This model can generate synthetic images and may produce content that is inaccurate, offensive, or otherwise inappropriate. Users should implement robust safety guardrails — including content filtering, abuse monitoring, and access controls— to reduce the risk of harmful outputs. Users are responsible for ensuring that their use of the model complies with all applicable laws and regulations, and for regularly reviewing and updating their guardrails as risks evolve.

For more information about the implementation of Cosmos pre and post guardrails to improve model safety, please see the [Cosmos-1.0 Guardrail Model](https://huggingface.co/nvidia/Cosmos-1.0-Guardrail).

## Inference:  
**Engine**: SGLang Diffusion   
**Test Hardware**: H100

## Ethical Considerations:
NVIDIA believes Trustworthy AI is a shared responsibility and we have established policies and practices to enable development for a wide array of AI applications.  When downloaded or used in accordance with our terms of service, developers should work with their internal developer team to ensure these software components meet requirements for the relevant industry and use case and address unforeseen product misuse.   

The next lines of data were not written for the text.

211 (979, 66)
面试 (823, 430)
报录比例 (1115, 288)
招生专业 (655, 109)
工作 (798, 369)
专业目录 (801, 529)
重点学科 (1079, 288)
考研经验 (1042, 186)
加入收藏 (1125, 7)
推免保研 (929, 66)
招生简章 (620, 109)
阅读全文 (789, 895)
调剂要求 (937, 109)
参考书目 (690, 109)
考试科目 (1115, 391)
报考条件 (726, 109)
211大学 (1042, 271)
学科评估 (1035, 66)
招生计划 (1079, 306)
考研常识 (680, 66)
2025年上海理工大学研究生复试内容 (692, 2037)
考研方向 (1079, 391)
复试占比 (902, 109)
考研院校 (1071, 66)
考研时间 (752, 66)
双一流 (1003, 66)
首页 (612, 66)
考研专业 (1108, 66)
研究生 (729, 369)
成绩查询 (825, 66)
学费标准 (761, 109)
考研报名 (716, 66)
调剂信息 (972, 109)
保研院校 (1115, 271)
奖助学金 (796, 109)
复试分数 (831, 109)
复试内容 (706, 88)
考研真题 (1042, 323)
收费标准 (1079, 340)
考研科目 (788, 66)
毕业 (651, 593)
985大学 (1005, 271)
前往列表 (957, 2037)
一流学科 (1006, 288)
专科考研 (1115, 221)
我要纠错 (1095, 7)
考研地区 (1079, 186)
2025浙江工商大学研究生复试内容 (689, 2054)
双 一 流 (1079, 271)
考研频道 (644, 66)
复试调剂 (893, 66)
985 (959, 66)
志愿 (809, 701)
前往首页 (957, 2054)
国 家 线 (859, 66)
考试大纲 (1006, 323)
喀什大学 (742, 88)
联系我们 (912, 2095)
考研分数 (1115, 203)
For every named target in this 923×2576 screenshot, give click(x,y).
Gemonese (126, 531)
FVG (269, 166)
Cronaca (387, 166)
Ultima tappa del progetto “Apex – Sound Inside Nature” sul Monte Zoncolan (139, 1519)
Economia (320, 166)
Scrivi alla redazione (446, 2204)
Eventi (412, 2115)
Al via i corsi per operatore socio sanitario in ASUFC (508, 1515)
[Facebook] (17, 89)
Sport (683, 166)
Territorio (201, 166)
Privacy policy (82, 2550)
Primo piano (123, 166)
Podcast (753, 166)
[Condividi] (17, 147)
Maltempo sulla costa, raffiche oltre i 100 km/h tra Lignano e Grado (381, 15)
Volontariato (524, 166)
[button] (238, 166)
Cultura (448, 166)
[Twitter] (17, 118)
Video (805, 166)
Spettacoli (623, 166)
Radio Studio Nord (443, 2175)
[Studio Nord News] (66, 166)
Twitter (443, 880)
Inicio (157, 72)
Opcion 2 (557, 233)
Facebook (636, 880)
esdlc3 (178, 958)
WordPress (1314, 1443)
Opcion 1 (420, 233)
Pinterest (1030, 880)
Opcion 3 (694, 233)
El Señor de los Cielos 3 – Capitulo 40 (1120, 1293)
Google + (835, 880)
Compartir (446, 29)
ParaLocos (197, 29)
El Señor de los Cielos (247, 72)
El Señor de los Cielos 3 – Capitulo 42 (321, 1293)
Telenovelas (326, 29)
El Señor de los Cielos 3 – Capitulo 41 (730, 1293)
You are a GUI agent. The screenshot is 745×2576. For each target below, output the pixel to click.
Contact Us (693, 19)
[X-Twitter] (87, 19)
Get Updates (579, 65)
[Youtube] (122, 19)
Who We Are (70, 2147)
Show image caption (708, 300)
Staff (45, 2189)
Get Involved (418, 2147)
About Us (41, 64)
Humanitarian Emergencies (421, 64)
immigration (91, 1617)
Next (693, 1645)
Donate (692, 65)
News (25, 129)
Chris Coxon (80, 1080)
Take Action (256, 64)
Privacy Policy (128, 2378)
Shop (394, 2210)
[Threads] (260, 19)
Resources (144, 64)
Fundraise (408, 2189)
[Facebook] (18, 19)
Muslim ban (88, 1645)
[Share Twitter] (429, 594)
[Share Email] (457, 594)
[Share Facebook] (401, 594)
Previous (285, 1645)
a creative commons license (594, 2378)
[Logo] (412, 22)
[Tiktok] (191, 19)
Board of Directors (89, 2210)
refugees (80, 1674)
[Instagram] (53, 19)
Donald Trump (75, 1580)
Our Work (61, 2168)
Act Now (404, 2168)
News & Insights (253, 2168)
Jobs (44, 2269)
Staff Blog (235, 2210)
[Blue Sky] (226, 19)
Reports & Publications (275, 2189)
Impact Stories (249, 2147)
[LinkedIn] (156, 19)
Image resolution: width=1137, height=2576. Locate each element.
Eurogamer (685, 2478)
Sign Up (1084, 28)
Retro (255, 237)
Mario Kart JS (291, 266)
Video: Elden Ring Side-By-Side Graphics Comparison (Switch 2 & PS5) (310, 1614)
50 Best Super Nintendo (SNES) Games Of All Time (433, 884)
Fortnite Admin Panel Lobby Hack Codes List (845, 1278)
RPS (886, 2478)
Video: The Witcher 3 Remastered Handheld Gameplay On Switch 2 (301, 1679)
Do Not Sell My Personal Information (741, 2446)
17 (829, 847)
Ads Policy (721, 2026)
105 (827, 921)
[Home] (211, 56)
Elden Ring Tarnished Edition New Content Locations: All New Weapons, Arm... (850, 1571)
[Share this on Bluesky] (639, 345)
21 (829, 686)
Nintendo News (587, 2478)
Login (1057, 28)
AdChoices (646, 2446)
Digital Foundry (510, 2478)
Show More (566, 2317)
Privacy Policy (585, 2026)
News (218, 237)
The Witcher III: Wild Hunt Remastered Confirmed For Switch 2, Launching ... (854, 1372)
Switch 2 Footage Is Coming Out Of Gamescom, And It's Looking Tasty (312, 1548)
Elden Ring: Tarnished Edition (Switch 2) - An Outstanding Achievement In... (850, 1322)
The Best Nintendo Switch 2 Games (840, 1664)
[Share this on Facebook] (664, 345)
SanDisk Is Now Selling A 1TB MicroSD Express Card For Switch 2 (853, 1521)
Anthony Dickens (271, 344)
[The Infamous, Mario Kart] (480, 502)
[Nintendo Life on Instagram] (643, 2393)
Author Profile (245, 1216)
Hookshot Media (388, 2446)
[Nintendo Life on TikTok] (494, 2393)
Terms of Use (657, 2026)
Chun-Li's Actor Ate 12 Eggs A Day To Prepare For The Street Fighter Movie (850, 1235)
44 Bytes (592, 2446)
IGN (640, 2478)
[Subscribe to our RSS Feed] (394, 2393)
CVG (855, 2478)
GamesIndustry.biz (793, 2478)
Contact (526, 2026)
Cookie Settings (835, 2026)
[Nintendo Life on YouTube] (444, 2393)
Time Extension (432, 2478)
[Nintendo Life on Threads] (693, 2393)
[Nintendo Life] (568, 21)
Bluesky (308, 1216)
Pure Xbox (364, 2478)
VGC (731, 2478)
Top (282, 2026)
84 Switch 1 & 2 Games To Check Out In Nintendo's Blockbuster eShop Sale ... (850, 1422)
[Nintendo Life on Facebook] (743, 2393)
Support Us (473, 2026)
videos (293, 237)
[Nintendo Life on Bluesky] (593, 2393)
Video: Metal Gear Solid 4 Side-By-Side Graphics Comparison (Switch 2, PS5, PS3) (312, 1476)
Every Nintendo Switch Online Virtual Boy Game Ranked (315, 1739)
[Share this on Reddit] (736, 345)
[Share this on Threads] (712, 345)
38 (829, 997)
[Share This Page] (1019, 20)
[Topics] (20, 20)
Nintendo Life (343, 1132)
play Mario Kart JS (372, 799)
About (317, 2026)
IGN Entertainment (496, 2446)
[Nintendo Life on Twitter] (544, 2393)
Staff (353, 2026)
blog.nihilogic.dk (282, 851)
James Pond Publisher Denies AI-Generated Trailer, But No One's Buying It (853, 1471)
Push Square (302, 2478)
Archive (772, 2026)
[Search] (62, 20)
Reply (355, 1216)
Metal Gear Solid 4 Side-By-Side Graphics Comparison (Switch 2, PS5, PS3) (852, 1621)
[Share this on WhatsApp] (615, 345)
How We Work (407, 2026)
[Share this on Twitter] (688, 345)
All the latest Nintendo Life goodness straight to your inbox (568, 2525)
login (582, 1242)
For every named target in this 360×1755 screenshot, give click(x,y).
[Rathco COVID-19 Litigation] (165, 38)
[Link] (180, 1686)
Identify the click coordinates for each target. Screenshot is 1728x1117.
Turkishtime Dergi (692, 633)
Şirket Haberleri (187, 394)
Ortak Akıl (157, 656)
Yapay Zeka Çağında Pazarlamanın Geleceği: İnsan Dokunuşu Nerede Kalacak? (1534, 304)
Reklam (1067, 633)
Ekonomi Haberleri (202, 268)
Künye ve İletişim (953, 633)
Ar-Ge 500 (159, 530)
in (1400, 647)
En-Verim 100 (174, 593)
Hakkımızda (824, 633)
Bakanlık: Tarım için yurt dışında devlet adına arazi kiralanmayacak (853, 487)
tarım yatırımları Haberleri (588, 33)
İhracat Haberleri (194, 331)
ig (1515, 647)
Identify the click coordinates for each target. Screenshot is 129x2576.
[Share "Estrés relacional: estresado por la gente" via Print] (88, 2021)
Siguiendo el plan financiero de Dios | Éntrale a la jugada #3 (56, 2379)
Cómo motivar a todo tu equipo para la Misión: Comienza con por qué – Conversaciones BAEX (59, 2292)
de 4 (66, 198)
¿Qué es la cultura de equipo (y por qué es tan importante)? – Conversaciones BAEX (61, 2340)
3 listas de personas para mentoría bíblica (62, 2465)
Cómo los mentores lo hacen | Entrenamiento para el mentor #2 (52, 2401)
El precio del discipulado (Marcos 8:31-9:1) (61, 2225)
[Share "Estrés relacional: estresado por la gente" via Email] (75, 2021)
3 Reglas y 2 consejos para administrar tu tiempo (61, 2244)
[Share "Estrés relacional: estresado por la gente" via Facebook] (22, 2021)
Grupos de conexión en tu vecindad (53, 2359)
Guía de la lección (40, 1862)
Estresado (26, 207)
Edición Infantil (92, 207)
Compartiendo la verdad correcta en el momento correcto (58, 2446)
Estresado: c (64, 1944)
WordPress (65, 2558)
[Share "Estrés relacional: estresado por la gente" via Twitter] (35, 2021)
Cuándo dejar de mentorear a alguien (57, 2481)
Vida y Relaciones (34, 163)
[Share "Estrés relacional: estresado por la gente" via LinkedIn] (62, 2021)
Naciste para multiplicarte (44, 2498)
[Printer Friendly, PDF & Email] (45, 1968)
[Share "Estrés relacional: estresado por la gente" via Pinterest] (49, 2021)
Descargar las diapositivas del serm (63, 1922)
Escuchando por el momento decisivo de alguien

Please make sure you have proper rights and permissions for all input image and video content; if image or video includes people, personal health information, or intellectual property, the image or video generated will not blur or maintain proportions of image subjects included.

Users are responsible for model inputs and outputs. Users are responsible for ensuring safe integration of this model, including implementing guardrails as well as other safety mechanisms, prior to deployment.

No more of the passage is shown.